La compagnie sénégalaise aux 20 millions d’euros de revenus (en 2014) est devenue l’embouteilleur des jus du groupe américain pour l’Afrique de l’Ouest francophone.

Le groupe Kirène s’est aussi lancé dans la production de lait UHT sous la marque française Candia. Là aussi, la stratégie consiste à travailler avec les producteurs locaux, en collectant des milliers de litres de lait auprès d’une vingtaine de fermes de la zone. Pour le moment, il détient une part de 35 % du marché, le reste étant, pour l’essentiel, réparti entre Bridel, commercialisé par la Société de fabrication et d’import-export (Sofiex), et Vitalait, produit par la Société africaine de transformation et de reconditionnement (Satrec).

Siagro a par ailleurs lancé en 2014 les sodas Minute Maid avec Coca-Cola, pourtant partenaire historique de Castel et de sa filiale locale Société des brasseries de l’Ouest africain (Soboa). Depuis, la compagnie sénégalaise aux 20 millions d’euros de revenus (en 2014) est devenue l’embouteilleur des jus du groupe américain pour l’Afrique de l’Ouest francophone.

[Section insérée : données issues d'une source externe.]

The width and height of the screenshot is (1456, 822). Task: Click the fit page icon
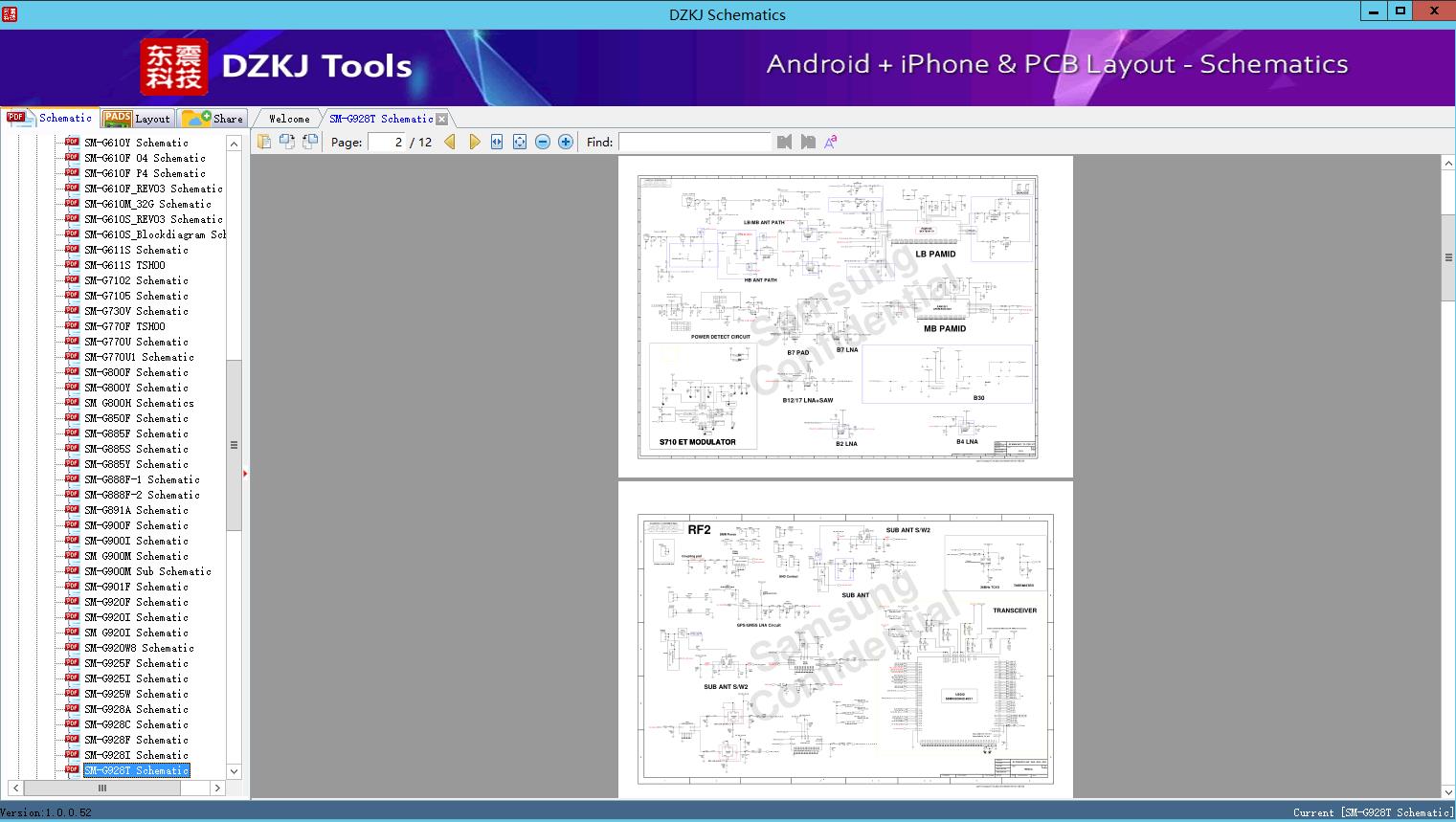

Solidement implantée dans l’agroalimentaire sénégalais, Siagro rêve désormais plus grand et plus loin. Après avoir noué un partenariat au Mali, elle investit dans le domaine des jus en Côte d’Ivoire, à Bonoua, près d’Abidjan. Développé pour un coût d’environ 23 millions d’euros avec l’appui de l’IFC, le site est en cours de développement.